Your dog’s microbiome—the beneficial bacteria living in their gut—has a huge impact on their health…and their microbiome is directly connected to their diet.

Anytime you suddenly change your dog’s food, that microbiome is disrupted. While some dogs are able to sail through a food transition with hardly a hiccup in their demeanor, others may experience some diarrhea as their gastrointestinal system gets used to the new food.

treating diarrhea in dogs

Treating Diarrhea in Dogs

Before you try any home remedies, call your dog’s vet to rule out the more serious issues. (If your dog swallowed your keys, no amount of Googling can help you!)

If the vet isn’t too concerned, however, s/he may suggest feeding your dog boiled chicken and rice (with no seasonings). This combo is not only easy to digest, it also acts as a binder to “firm up” their stools, while still providing them with decent nutrition.

Diarrhea also brings another concern: dehydration.

Keep your pet hydrated by offering water, Pedialyte, low sodium chicken broth, rice water, or even ice cubes.

 

Chronic Digestive Issues

A short-term stomach bug is one thing, but what if your dog just has a sensitive stomach?

At Rick’s Dog Deli, we believe the best path to maximum health and wellness is an ancestral diet (think of it like Paleo, but for dogs).

REQUIREMENT A :: List every option the dog diarrhea passage gives for keeping a dog hydrated.
REQUIREMENT B :: Continue the dog diarrhea passage from its last sentence.

DATA FOR ANALYSIS ::
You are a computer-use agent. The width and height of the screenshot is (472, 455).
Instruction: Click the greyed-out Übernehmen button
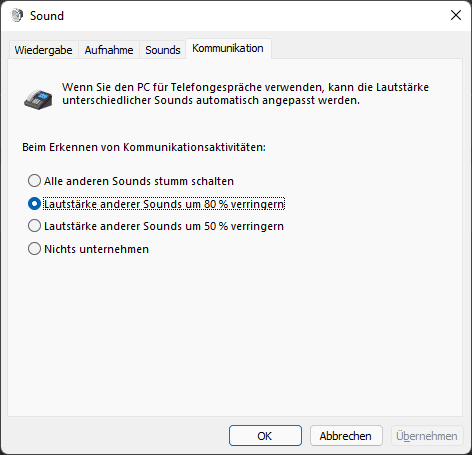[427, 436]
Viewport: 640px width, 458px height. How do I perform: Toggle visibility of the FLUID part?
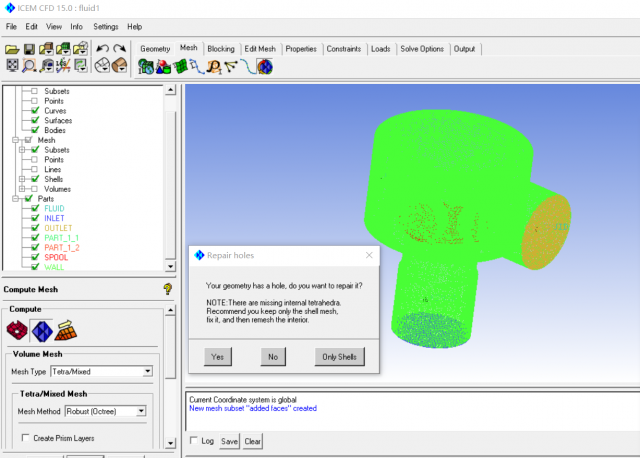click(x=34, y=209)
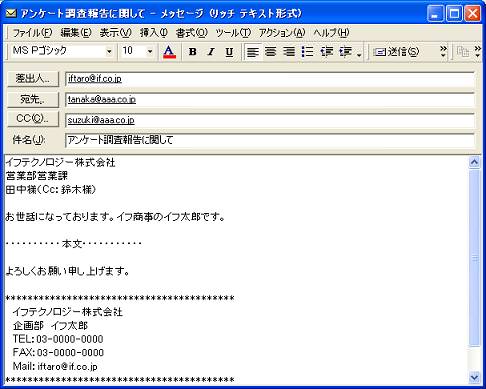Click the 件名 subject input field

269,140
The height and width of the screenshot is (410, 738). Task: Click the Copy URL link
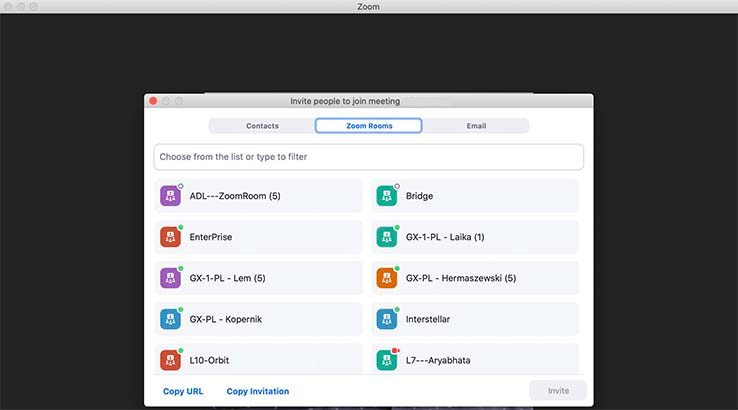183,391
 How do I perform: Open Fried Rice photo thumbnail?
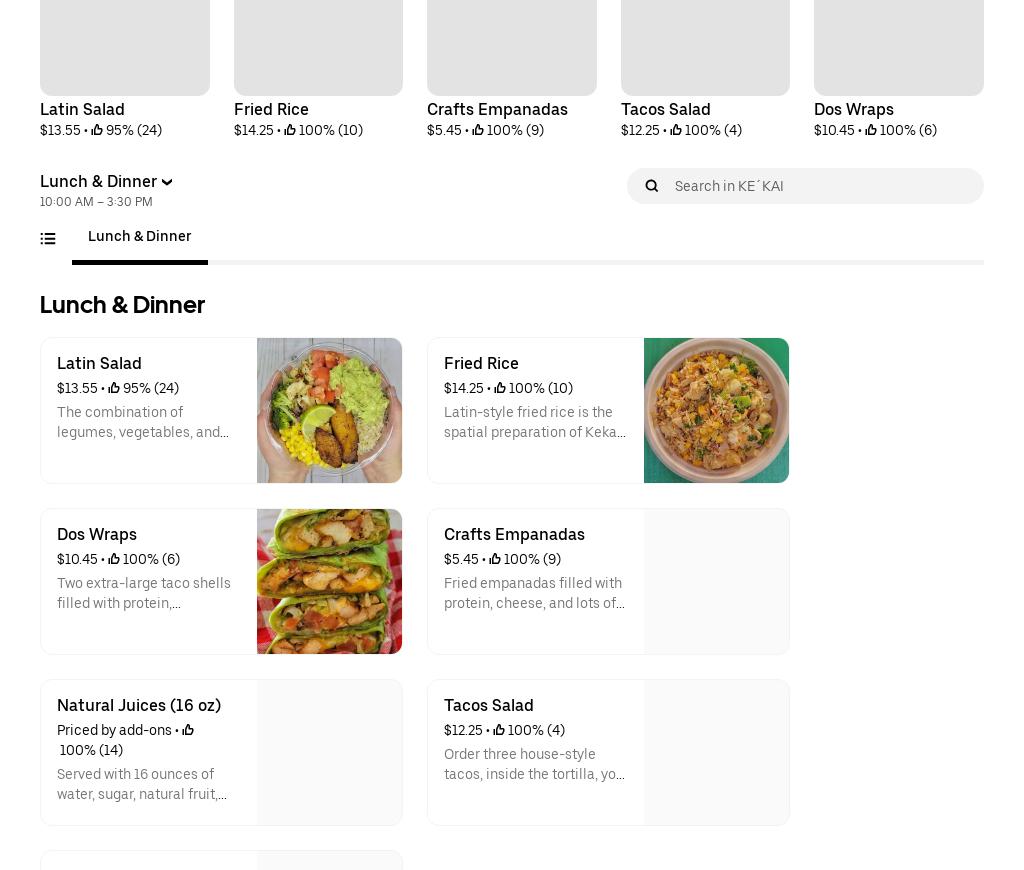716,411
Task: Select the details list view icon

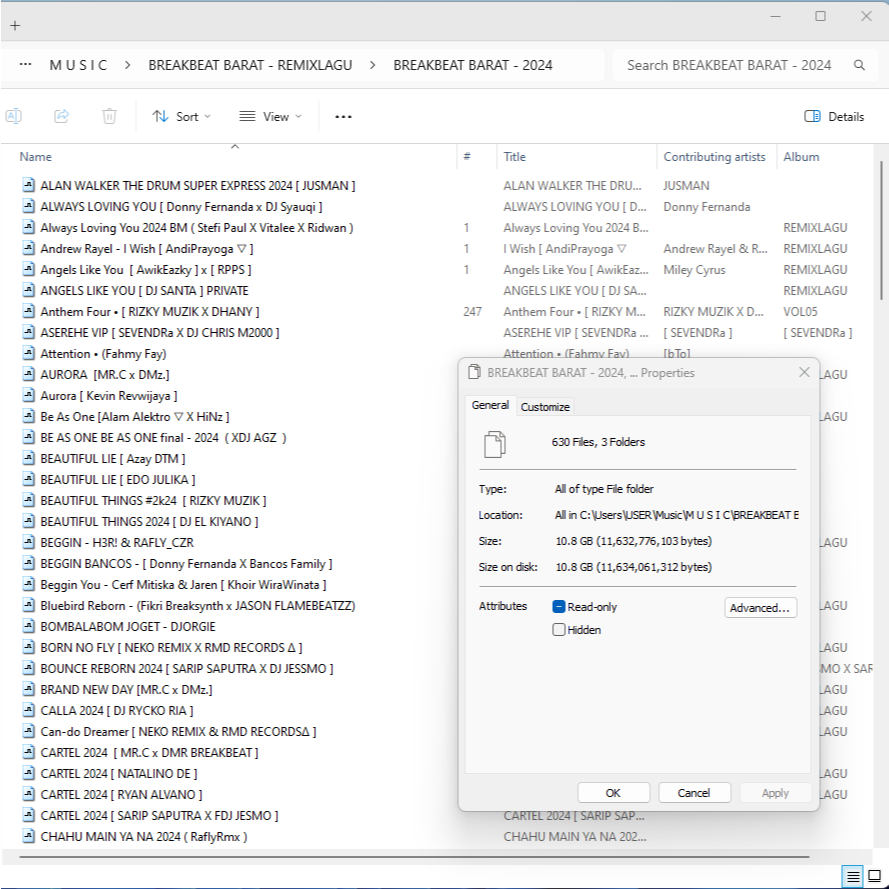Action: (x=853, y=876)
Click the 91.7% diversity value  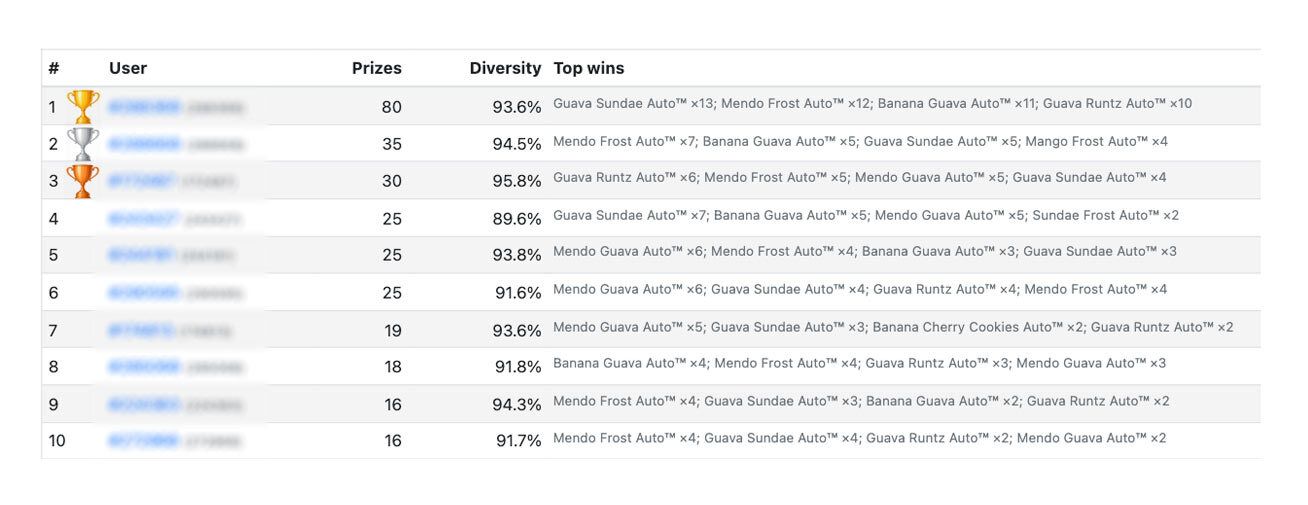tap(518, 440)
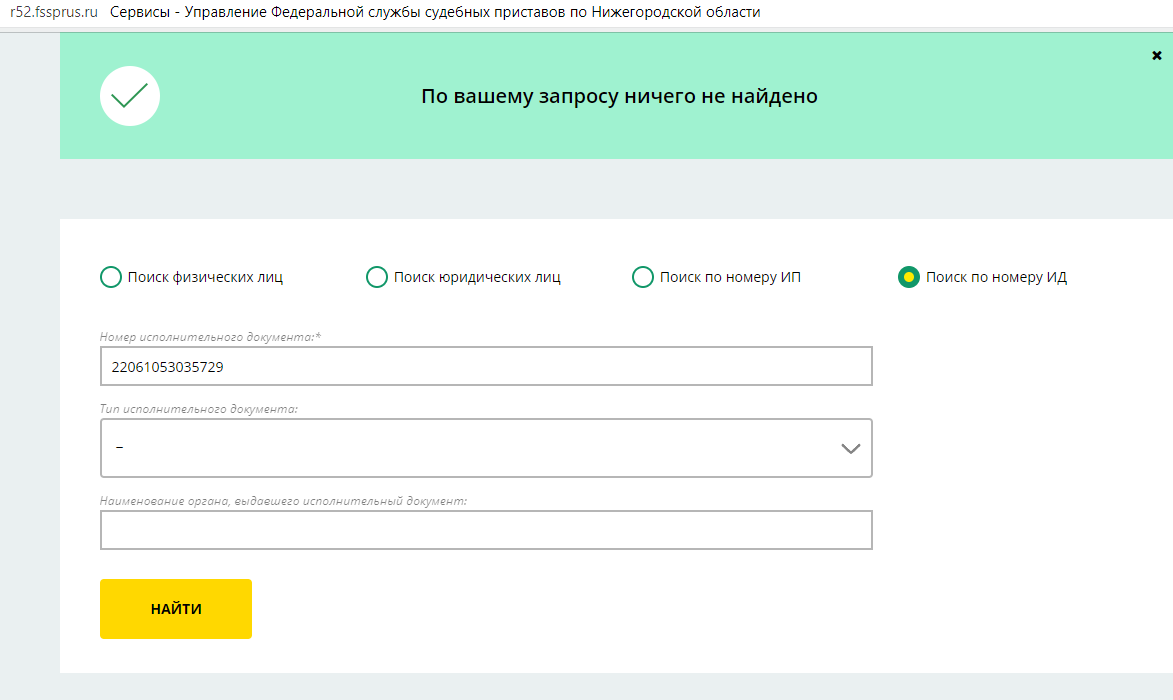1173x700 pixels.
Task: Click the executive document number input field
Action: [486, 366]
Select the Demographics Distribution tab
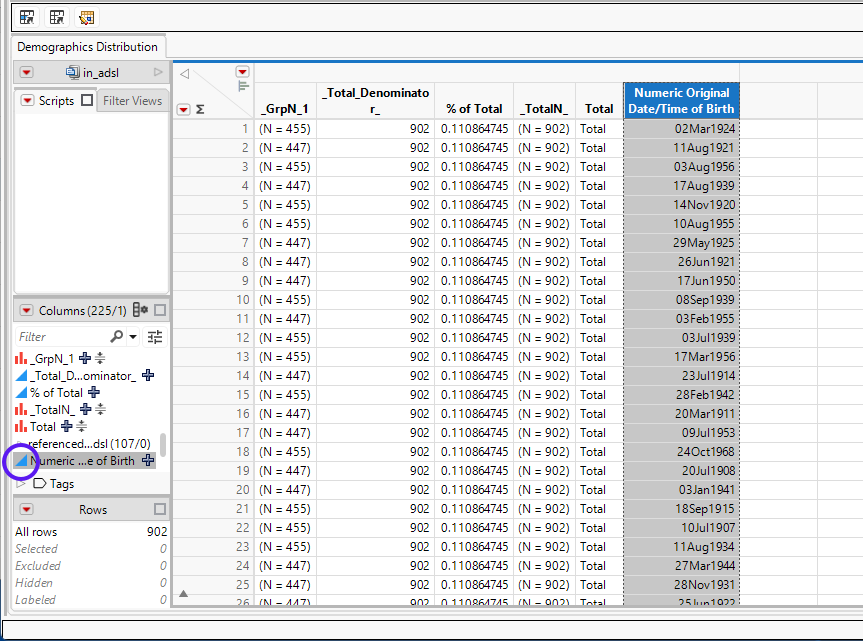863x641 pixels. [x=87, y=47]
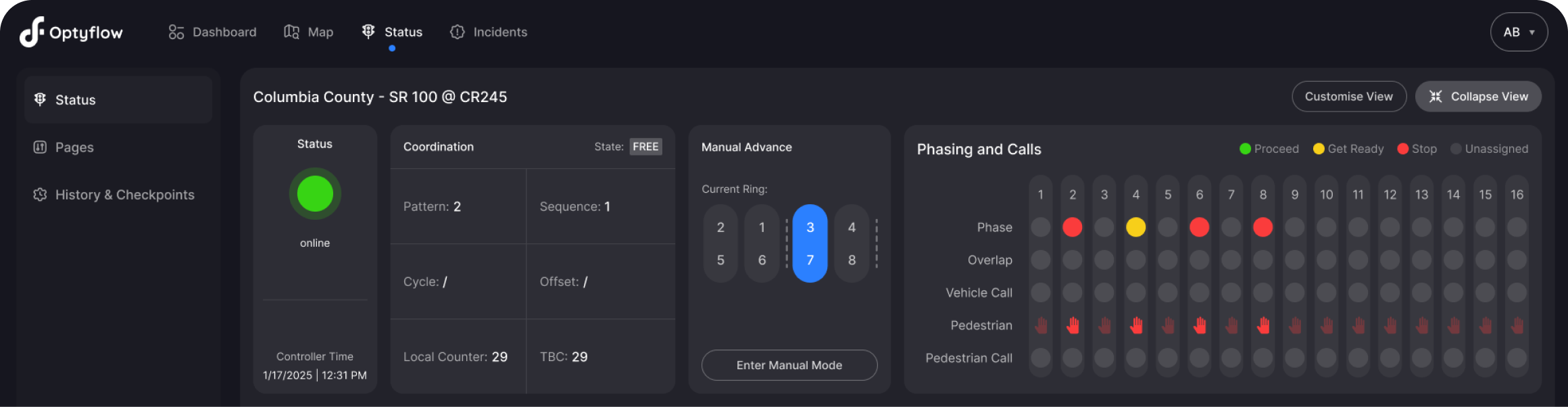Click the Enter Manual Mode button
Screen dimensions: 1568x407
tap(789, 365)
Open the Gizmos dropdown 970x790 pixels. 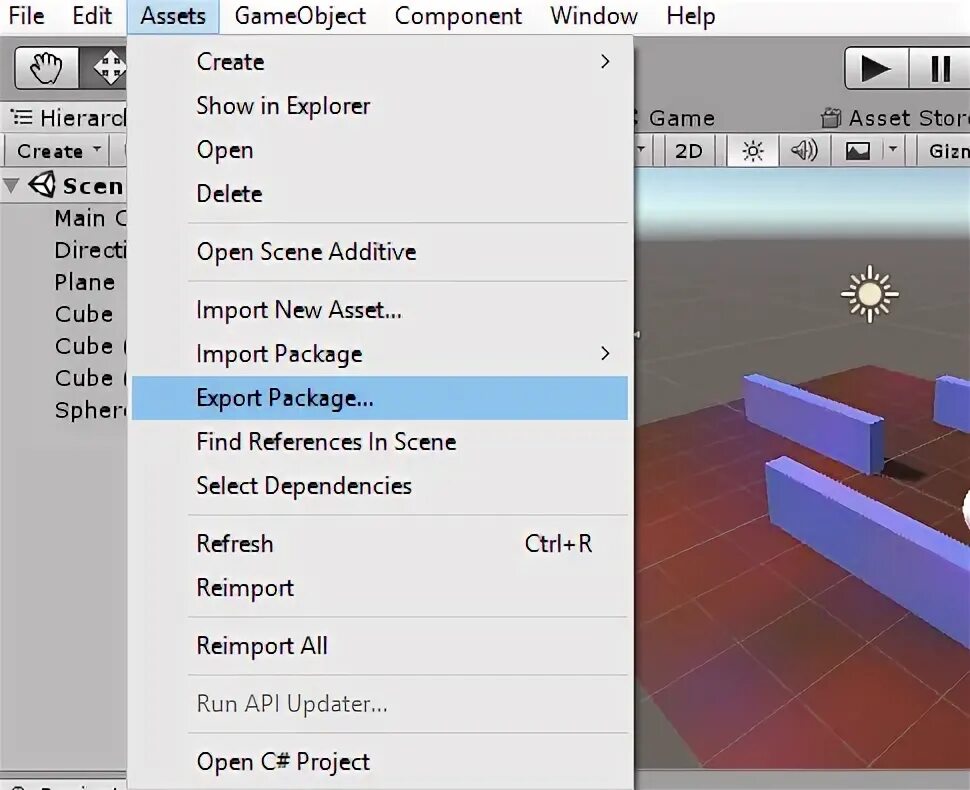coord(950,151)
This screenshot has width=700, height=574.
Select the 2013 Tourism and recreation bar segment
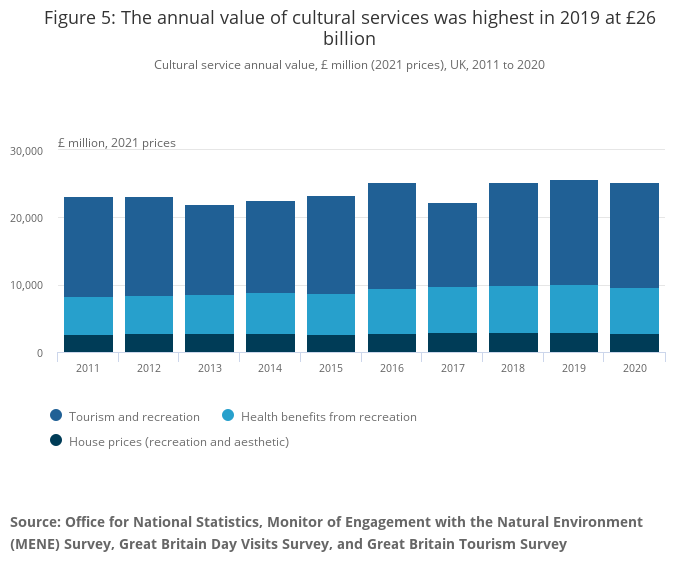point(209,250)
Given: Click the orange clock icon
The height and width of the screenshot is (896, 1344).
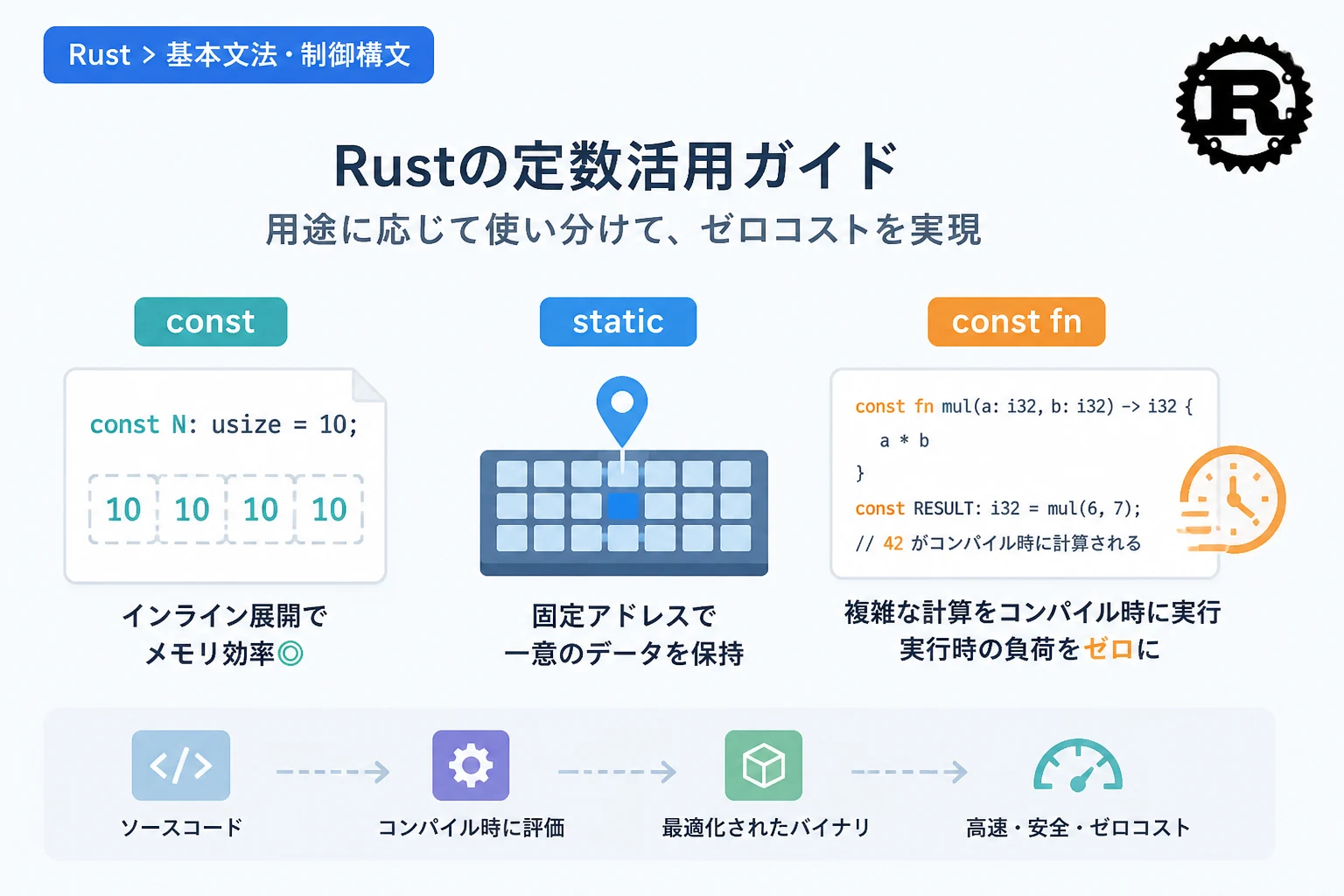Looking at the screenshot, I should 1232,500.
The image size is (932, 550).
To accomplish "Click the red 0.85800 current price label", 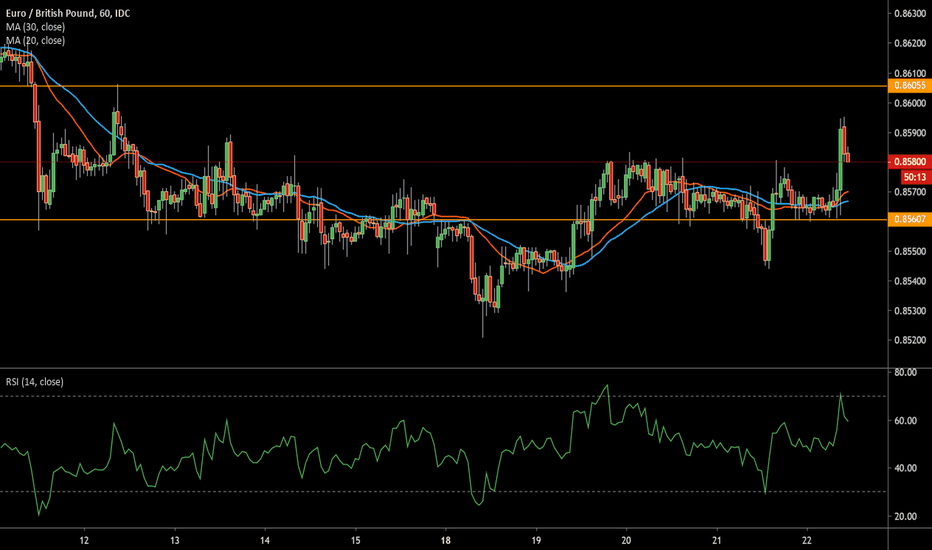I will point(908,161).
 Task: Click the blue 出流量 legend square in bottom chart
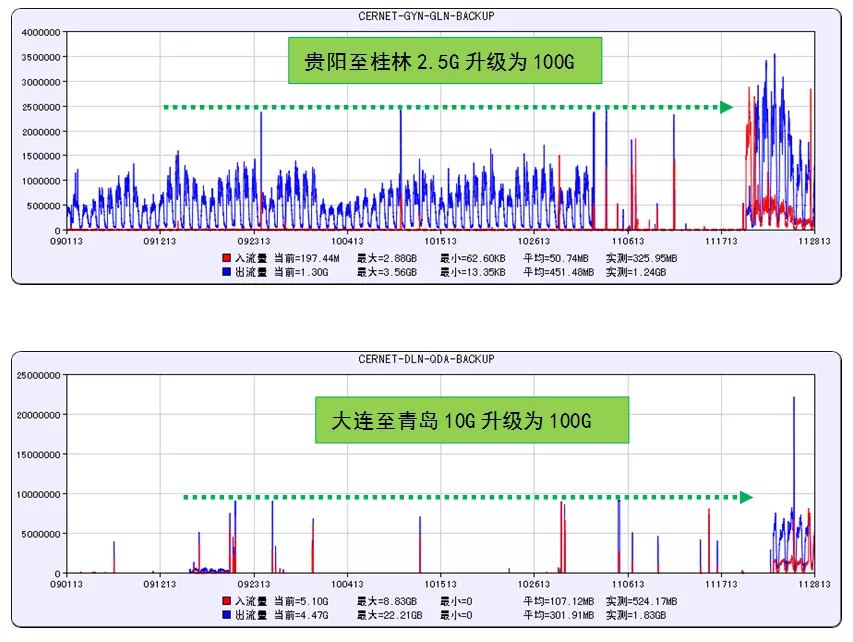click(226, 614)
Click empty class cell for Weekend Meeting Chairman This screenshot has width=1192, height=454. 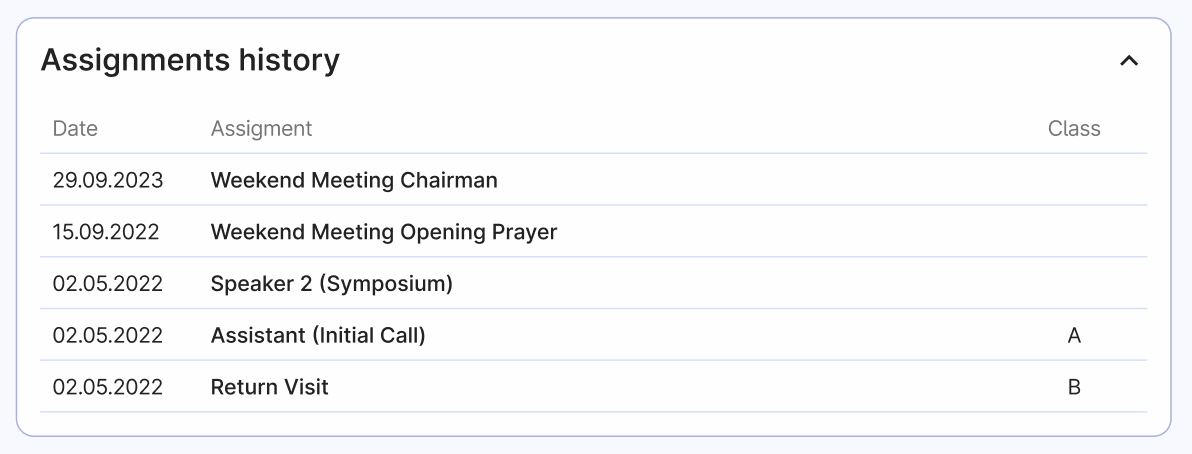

YOUR RESPONSE A ::
- Water
- Pedialyte
- Low sodium chicken broth
- Rice water
- Ice cubes

YOUR RESPONSE B ::
For millennia, dogs have been eating exactly what humans have been eating. (The first commercial pet food wasn’t advertised until 1860!) As different breeds were developed around the world, these dogs ate what was common to the region.

By feeding your dog the ingredients they are biologically adapted to eating, you can prevent a lot of health problems, including stomach upset and diarrhea.

In our experience, it’s not that dogs have “sensitive stomachs.” Rather, they have been eating sub-par ingredients from questionable sources that have been contaminated with harmful substances.

At Rick’s Dog Deli, each of our recipes contains only 100% fresh, natural, USDA-inspected ingredients, with no fillers or preservatives. Our GI Support is specially made for dogs with sensitive tummies!

Give your dog time to acclimate to a new food, even an all-natural one.

How to Introduce a New Food

Notice that one of the common causes for diarrhea in dogs was a change in diet? That may be true for any dog and any food.

Even when switching your dog to a whole, natural diet, such as Rick’s Dog Deli, we never recommend that you quit their old diet “cold turkey,” as this can cause diarrhea and other symptoms.

Start out by feeding your dog a 50/50 mixture of the old food mixed with the new for one week. Expect some loose stools during this stage. Your dog’s body may not recognize “real” food and it might need some time to adjust to the change.

Avoid feeding your dog anything else during this time (treats, table scraps, etc.) as this may throw things further out of whack.

If their stools firm up and appear normal by the end of the week, you can switch completely to the new food, but monitor them for any additional symptoms.

Occasionally, dogs have food allergies that went undiagnosed because a) their other food never contained the ingredient they were allergic to or b) they never ate enough of that ingredient for you to notice. Keeping a close eye on your dog gives you the chance to notice any allergic reactions to their new food.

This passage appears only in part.